◆ **Records supplied**:
--- START ---
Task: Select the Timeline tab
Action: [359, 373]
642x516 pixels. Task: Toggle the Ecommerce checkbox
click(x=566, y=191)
--- END ---
--- START ---
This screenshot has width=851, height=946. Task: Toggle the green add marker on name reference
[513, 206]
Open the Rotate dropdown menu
--- END ---
The stretch of entries above that starts with the line containing "This screenshot has" and goes on through the line containing "Open the Rotate dropdown menu" is to be transcribed exactly, and no other line is to be transcribed.

◆ **Reply**:
This screenshot has width=851, height=946. Task: Toggle the green add marker on name reference
[513, 206]
Open the Rotate dropdown menu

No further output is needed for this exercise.